Marco Pracucci

KubeCon Europe 2018 - Memo and Takeaways

by Marco Pracucci Comments

The KubeCon and CloudNativeConf Europe 2018 is just over and it was really a blast! I had the opportunity to meet and talk with a lot of talented and smart people, share ideas and learn, learn a lot.

Despite the conference and the city are quite expensive for people - like me - coming from the south of Europe, it was really worth the money and my feeling at the end of the conference was more or less this:

I’m used to take notes at each conference I attend and KubeCon was not an exception. In this post I will share random notes and takeaways from the conf, in the form of a publicly-shared personal memo. It just covers talks I’ve attended, that means it just covers my personal interests within the wide CNCF landscape.

It’s an opinionated list of notes with inputs from talks and people I’ve met. It doesn’t pretend to be neither discursive, complete or fully accurate. They’re just my notes, as a starting point from which I will deep dive into the next weeks and months.


In this memo:


Notes on the conference organization

First of all, a big shout out to CNCF and all people involved in running the conference. Everything was perfect, from the beautiful location to the food catering being able to feed 4300 people without queues, from the evening party at Tivoli Gardens to the high quality keynotes and talks.

Well done!


Notes on autoscaling

Kubernetes support three types of autoscaling:

Horizontal Pod Autoscaler (HPA)

Vertical Pod Autoscaler (VPA)

Cluster Autoscaler (CA)

What’s about the future?

Horizontal Pod Autoscaling with custom metrics (Prometheus)

Kubernetes 1.8 introduced Resource and Custom Metrics API, as an attempt to decouple the HPA from Heapstep/cAdvisor metrics and allow to autoscale based on custom metrics (ie.
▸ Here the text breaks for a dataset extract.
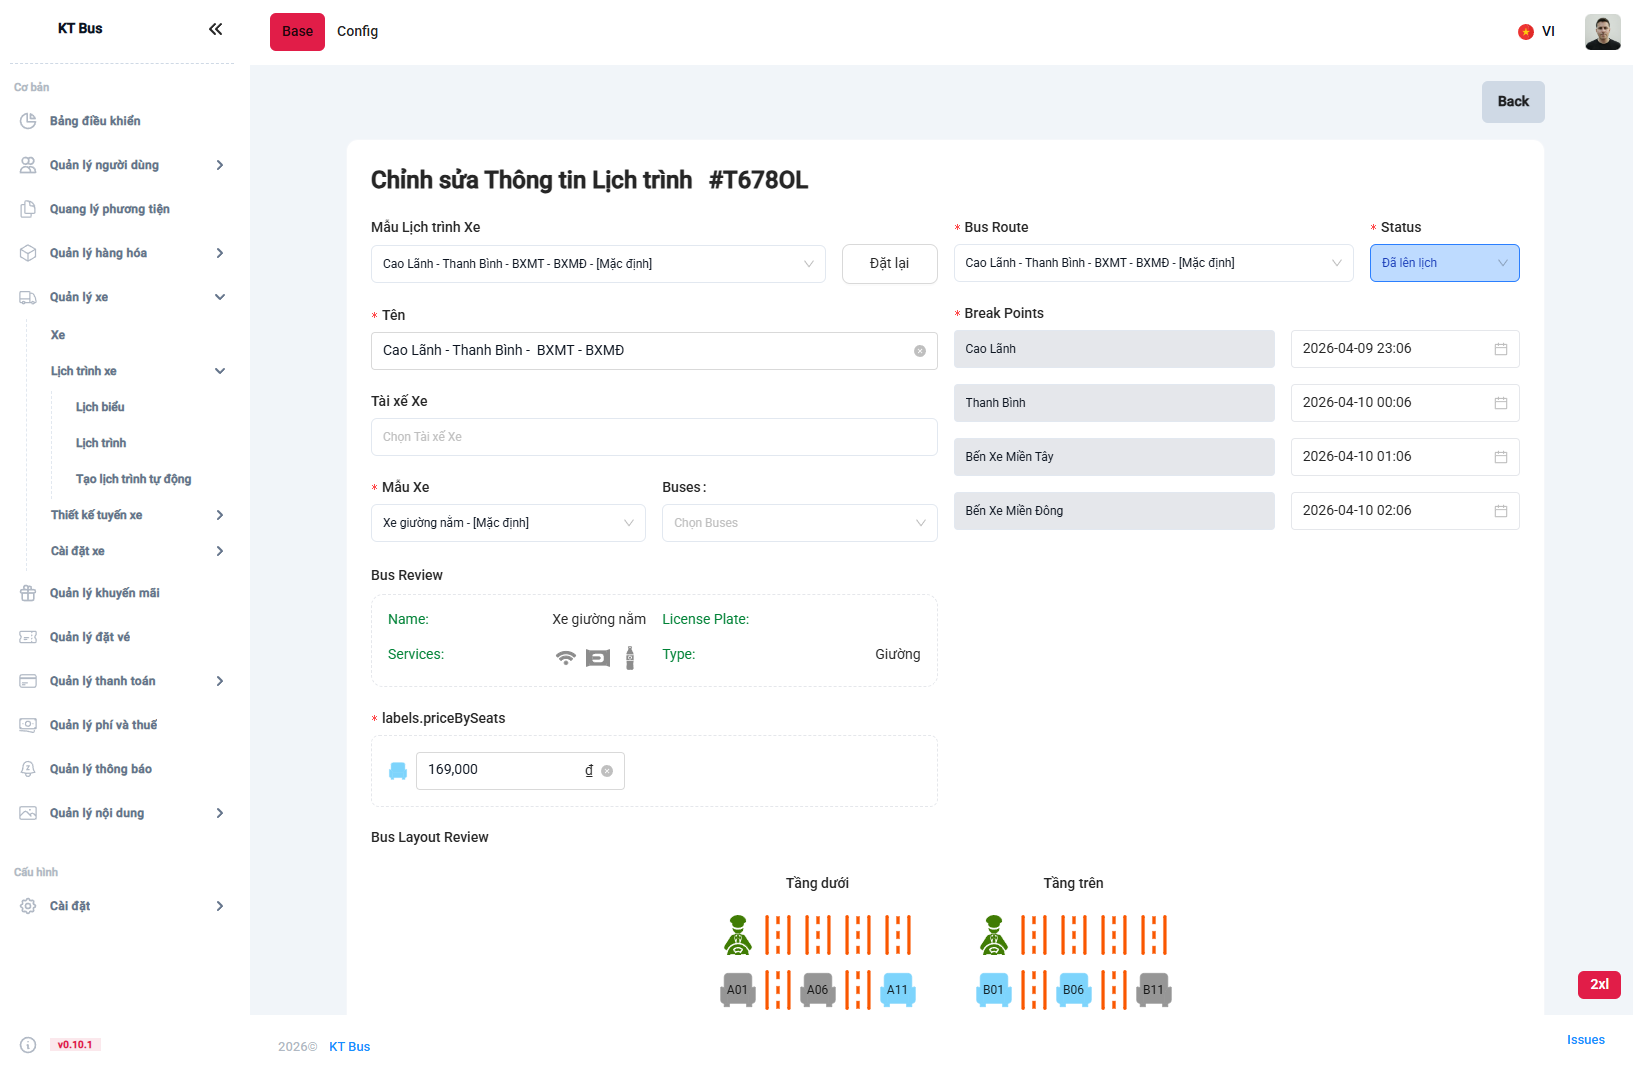Open the user avatar profile menu
The height and width of the screenshot is (1070, 1633).
pos(1602,32)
Prometheus) or external metrics (outside the cluster).

Resource and Custom Metrics API is not an implementation, but an API specification implemented and maintaned by vendors. The contract of such APIs is that each metric should return a single value upon which the HPA will scale the workload.

Resource Metrics API

Custom Metrics API

External Metrics API


Notes on networking

Networking is hard and Kubernetes networking is harder. However, the overall outcome of this KubeCon is that we should stop getting scared about Kubernetes networking and better understand how it works. It’s complicated, but there’s no magic behind it and - with some study and practice - it’s approachable.

Debugging networking issues

In case of a networking issue, the first thing to do is to collect information. Two suggested starting points (in case no overlay network is used):

  1. Dump the iptables rules with iptables-save, in order to get a snapshot of the current rules for later analysis (before they change and maybe the issue vanish).
  2. Use conntrack -L to list all connections tracked by the Connection Tracking System, which is the module that provides stateful packet inspection for iptables and has a primary role in packets routing.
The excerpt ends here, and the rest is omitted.